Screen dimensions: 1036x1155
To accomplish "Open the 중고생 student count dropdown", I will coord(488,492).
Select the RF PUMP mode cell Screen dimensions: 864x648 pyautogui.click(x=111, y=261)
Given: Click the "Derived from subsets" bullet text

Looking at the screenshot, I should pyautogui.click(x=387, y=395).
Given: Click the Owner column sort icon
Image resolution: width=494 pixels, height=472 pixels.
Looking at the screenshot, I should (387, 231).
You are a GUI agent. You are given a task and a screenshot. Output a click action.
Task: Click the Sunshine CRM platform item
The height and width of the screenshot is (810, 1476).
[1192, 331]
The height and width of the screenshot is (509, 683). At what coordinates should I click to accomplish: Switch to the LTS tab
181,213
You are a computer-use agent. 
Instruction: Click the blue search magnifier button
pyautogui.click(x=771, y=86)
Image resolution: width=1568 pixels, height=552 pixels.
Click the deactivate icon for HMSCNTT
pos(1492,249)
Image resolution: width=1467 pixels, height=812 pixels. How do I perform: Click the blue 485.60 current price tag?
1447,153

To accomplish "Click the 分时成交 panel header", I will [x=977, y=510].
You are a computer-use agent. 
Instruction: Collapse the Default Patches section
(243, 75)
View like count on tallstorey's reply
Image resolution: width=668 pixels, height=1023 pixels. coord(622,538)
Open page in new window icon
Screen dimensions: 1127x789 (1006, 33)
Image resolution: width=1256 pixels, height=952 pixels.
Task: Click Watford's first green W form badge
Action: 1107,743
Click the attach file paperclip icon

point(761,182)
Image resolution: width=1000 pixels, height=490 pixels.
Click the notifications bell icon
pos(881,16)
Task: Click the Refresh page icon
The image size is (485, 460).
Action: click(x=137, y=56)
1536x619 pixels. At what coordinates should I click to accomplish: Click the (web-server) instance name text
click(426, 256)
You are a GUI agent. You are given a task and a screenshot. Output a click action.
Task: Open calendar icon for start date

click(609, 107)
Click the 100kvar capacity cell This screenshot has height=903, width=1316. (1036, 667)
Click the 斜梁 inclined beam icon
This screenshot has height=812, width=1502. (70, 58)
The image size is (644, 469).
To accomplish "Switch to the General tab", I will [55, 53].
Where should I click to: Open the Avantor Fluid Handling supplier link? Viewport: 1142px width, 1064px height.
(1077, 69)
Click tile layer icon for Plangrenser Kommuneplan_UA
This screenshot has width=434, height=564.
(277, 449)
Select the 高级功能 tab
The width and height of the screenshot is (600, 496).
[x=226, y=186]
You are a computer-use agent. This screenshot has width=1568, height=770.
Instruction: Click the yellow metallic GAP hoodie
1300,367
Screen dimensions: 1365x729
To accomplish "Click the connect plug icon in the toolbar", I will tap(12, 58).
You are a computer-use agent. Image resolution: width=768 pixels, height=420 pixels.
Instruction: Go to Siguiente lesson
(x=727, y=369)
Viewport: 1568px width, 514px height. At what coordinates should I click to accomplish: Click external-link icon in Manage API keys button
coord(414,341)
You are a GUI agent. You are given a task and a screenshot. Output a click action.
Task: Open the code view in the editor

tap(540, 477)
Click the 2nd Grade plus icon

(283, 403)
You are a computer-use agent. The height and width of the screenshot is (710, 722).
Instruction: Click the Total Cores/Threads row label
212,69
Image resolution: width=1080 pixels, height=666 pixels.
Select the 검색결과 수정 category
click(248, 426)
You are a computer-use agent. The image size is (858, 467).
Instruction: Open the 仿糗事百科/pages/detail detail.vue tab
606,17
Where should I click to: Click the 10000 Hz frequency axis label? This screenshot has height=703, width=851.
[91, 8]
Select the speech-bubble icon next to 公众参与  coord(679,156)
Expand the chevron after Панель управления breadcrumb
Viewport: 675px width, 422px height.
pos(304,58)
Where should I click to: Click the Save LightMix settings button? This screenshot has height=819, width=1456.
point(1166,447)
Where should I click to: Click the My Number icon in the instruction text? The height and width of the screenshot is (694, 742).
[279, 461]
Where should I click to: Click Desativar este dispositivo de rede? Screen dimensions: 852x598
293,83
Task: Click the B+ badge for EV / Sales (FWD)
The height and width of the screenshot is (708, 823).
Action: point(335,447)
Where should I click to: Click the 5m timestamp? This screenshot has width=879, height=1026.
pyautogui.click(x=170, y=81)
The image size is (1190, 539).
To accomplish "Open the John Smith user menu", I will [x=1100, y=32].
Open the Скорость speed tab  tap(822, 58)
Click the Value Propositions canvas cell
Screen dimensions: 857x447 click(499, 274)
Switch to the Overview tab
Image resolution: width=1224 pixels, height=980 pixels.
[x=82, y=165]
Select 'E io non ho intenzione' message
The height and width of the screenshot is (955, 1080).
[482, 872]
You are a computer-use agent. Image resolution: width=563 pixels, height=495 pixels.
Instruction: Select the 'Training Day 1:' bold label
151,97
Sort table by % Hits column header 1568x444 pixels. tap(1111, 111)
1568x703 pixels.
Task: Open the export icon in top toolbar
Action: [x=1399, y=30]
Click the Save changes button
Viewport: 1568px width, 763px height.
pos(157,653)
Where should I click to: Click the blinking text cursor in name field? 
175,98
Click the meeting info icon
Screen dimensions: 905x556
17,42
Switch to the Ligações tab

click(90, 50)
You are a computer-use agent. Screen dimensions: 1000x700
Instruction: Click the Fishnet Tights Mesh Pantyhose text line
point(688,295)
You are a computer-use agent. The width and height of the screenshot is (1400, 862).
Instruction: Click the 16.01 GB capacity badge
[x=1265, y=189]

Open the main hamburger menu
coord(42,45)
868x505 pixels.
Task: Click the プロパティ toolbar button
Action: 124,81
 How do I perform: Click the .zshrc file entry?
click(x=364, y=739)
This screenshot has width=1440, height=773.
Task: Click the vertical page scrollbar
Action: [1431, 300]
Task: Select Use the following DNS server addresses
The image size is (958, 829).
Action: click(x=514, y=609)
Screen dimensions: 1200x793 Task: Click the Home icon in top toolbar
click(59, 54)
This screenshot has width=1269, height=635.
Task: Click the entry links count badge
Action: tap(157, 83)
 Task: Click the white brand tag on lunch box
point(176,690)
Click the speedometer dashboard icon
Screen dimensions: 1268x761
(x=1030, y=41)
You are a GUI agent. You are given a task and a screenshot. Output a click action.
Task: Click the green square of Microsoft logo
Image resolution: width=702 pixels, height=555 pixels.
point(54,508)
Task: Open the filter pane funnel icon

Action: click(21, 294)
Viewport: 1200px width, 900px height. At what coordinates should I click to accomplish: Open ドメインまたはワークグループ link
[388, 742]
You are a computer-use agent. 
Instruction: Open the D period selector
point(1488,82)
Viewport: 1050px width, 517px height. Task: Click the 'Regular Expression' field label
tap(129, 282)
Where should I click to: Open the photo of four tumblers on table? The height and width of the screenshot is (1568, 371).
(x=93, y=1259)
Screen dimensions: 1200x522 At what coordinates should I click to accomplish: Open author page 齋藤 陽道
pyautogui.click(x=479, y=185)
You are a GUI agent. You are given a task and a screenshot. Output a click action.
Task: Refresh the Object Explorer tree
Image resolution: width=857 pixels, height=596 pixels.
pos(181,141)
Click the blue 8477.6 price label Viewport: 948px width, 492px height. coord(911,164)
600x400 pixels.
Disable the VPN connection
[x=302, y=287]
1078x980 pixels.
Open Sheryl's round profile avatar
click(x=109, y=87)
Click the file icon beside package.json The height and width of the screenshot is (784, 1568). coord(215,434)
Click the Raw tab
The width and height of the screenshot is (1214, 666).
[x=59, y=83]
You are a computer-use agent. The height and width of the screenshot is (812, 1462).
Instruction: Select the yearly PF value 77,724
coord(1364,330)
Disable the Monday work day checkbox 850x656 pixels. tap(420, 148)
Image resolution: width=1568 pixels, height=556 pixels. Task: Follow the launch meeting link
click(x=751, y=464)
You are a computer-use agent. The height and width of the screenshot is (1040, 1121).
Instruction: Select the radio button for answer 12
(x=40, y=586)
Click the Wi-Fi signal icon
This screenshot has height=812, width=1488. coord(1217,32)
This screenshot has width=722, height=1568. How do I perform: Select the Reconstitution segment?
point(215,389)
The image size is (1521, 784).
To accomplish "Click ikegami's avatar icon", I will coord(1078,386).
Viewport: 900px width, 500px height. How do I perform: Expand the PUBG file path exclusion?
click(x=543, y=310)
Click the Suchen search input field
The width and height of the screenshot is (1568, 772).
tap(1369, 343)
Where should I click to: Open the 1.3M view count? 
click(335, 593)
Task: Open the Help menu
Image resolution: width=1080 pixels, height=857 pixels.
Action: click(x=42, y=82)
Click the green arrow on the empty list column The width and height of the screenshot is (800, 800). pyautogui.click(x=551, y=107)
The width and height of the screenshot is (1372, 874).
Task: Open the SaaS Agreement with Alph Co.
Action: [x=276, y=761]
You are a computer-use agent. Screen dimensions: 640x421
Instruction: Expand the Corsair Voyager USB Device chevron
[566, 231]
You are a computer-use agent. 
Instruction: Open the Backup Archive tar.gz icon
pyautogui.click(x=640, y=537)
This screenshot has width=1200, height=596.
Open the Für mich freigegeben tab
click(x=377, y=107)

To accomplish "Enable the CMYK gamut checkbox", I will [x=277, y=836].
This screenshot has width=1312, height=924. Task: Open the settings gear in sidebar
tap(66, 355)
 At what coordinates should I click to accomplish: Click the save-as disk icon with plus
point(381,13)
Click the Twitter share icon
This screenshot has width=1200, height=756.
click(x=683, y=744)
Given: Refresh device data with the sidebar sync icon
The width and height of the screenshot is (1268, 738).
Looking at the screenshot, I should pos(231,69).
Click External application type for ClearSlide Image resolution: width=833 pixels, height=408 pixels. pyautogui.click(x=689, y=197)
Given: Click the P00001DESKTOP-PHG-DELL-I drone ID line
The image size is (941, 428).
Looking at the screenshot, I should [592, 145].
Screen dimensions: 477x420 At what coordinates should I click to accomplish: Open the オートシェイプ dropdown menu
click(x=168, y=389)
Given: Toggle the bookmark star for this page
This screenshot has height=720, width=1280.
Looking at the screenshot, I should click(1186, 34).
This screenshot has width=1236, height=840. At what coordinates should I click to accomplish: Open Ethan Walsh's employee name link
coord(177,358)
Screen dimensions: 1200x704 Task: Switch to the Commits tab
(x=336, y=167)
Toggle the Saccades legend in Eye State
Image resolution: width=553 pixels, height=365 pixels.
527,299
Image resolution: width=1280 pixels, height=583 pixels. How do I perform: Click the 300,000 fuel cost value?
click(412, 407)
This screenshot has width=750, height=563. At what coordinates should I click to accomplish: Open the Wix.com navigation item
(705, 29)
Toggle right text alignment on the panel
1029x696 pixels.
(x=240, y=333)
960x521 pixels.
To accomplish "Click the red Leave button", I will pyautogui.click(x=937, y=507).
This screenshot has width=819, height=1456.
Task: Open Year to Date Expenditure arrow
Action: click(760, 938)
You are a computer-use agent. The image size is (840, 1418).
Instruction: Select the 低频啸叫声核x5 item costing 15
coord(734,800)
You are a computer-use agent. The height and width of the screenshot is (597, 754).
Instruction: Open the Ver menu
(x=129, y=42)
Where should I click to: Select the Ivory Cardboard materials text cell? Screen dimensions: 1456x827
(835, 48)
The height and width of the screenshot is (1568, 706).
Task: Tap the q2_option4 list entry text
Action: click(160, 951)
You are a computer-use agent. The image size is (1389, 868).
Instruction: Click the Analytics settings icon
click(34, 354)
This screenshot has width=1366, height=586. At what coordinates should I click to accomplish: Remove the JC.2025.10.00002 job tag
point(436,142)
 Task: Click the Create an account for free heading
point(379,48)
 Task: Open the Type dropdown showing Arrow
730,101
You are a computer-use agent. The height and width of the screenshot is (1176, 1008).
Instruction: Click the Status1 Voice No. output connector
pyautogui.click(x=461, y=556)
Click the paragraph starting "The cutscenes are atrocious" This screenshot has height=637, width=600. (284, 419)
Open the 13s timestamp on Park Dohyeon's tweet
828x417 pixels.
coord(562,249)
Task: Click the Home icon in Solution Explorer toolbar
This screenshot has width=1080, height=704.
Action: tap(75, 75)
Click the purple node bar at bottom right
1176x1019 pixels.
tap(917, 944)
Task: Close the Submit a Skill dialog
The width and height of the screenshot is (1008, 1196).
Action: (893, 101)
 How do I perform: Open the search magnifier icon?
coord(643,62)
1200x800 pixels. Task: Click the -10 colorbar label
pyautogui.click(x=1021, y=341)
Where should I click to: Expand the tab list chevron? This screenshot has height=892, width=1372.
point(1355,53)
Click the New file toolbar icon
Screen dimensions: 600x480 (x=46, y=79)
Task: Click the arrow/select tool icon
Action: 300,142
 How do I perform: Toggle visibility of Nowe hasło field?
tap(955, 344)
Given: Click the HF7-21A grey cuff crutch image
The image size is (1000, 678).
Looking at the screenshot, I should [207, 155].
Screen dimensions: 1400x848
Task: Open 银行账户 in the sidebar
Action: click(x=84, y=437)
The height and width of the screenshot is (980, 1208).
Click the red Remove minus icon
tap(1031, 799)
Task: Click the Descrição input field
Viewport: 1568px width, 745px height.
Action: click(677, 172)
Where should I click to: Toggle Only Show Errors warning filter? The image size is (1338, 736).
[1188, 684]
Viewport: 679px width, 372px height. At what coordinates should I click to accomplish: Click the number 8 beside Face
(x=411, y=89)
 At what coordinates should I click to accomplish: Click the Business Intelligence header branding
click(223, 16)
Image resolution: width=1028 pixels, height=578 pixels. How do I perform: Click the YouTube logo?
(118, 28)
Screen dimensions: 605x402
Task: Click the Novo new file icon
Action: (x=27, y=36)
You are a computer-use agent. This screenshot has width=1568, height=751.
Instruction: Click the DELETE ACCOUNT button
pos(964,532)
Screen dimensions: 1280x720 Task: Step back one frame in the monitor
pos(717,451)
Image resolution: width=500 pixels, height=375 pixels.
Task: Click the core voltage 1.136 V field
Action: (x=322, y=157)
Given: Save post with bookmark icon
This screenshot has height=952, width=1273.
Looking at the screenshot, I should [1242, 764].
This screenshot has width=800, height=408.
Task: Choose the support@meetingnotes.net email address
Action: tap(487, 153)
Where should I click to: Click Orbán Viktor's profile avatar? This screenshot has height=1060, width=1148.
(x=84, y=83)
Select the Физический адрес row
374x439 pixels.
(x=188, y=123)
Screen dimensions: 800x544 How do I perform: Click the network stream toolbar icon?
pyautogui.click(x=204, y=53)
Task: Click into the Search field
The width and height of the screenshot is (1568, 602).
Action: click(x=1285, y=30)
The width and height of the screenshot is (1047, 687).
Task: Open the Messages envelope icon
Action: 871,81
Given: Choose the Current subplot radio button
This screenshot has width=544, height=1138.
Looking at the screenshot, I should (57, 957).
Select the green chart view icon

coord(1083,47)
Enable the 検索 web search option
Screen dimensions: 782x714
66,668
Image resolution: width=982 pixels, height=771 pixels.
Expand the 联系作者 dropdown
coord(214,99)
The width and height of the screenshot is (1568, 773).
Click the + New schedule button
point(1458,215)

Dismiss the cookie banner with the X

### TASK GOAL
Write down every line of the data above that includes the string "input".

### TASK OUTPUT
Click the Suchen search input field
Task: Click the Descrição input field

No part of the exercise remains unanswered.